Holy crap that's my story, almost exact. #1 if you want to save your marriage, don't seek his approval in your changes. Like he told you, change for yourself because there is no "we". That's how you have to look at it if you're going to impress him. I've managed to get to that point with my WAW a few times already, only to ask when we're going to have "the talk" and she ran faster and harder than she did the previous times. You are too needy for him so you need more independence from him to impress him, but doing it while not trying to impress him is what's going to impress him even more. If you're not opposed to it you might also consider dating. I tried this and it made my WAW so jealous she started talking to me instantly. There was about a 3 minute blowup over the phone and we were talking like old friends. My mistake was I became too confident in the renewed friendship and told her about all the flaws in the new R and she lost interest immediately.

Based on the abuse and how he wonders how you love him you might want to check out borderline personality disorder. It occurs mostly in people who were abused as children. It makes special mention of sexual abuse, which is why I'd assume he didn't want to talk about it before.

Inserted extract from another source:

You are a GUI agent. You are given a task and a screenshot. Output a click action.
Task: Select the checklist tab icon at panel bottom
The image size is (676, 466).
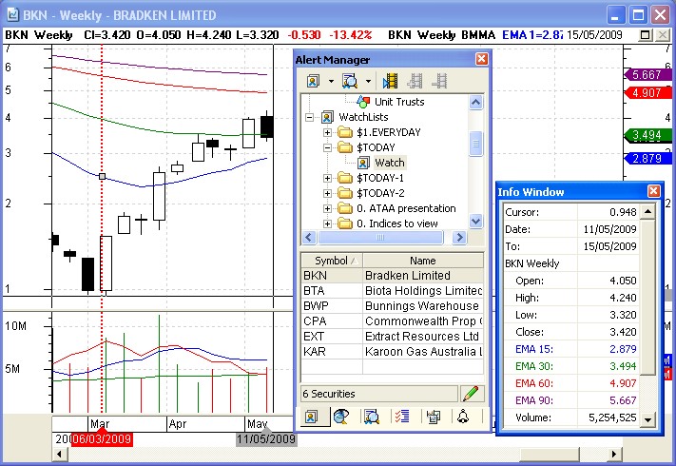tap(400, 417)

Lastly, if you don't want a D, make him do it. It's best to avoid the conversation about the D alltogether, but if not possible just keep doing what you've been doing. The less you talk to him the less you'll have to answer those questions. This is the same spot I'm at with my wife, who's OM is going to pay for our divorce. Just tell him it's his decision his responsibility, you don't have the time or money to take care of it right now. Good luck and hang in there!